Source: OECD (2021a).

Box 5: Flexible and ‘target’ retirement age in Sweden

In Sweden, individuals are able to draw an earnings-related national pension from the age of 62 and a guaranteed pension benefit from the age of 54 but are entitled to stay in employment until they are 68 years old (the current mandatory retirement age, which is intended to increase to 69 from 2024).

In 2019, Sweden introduced the ‘target retirement age’ to nudge workers to delay their retirement, by indicating what the age to retire should be to compensate for the effect of the life expectancy coefficient on replacement rates. This has been set at the age of 67 and is effective from 2026.

Other changes to the SPa in Sweden include:

  • Increasing the minimum SPa for public earnings-related pensions from 61 to 62 years and planning further increases to 64 in 2026
  • Linking the SPa to life expectancy from 2026 (transferring two thirds of gains in life expectancy into time spent in retirement)
  • Increasing the eligibility age to the basic pension from 65 to 67 years in 2027

Source: OECD (2021a).

Finally, there have been some developments to improve access to pension systems for people in types of work other than permanent, full-time employment. This has included granting legal access to previously excluded categories or making statutory access compulsory for the self-employed (e.g. Lithuania, Romania)[footnote 110] and harmonising and improving the ability to transfer entitlements between old-age schemes related to different categories of workers (e.g. France, Greece, Italy, Poland).[footnote 111]

AAMs are predefined rules that automatically change set parameters, based on demographic, economic or financial indicators. One way in which an AAM can be used is to link the SPa to life expectancy.

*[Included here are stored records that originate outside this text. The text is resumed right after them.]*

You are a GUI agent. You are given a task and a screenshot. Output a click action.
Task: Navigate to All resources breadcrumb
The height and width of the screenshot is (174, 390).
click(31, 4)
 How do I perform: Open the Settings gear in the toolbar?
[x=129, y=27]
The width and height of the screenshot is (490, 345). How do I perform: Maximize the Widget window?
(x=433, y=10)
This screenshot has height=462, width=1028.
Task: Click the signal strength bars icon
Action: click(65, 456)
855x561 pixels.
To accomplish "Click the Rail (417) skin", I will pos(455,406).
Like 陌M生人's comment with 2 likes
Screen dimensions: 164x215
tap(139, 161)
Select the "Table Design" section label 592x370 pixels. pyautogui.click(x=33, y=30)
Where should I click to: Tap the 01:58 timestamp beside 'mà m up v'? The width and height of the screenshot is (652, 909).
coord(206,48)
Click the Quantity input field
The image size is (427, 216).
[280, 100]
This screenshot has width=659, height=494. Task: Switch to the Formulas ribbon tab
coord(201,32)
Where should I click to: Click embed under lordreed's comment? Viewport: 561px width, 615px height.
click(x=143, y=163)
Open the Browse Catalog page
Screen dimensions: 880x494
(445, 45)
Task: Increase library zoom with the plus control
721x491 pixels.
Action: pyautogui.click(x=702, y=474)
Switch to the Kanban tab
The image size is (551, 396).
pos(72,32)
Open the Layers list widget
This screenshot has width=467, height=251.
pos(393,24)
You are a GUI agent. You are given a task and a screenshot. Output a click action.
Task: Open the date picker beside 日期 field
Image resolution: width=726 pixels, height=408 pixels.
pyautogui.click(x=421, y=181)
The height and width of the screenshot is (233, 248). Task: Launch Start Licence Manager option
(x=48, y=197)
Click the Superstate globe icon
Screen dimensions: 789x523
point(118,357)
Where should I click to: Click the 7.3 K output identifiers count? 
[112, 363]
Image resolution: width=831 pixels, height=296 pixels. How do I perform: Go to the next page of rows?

The OECD recommends the use of AAMs because they are transparent. In the case of indexation to life expectancy, using AAMs can make it clearer how changes to the SPa are made. The OECD considers that AAMs are the best way to solve challenges of demographic changes caused by higher life expectancy because of their transparency, ability to react quickly to changes in life expectancy and generate smoother change, and because they allow more frequent reform of pensions without the need for political intervention.[footnote 112]

The OECD also notes, however, that for AAMs to achieve their objectives, it is important that AAMs be designed to endure over time and throughout shifts in political systems and to avoid the suspension or bypass of existing AAMs.[footnote 113] Suggestions on how to do so include:

  • concentrating on small adjustments over large adjustments
  • using separate measures to bring about bold discretionary changes
  • building and ensuring broad political and popular support for the particular AAM[footnote 114]
  • ensuring that AAMs are designed appropriately, using accurate and relevant projections[footnote 115]
  • designing sufficient administrative capacity to manage updates[footnote 116]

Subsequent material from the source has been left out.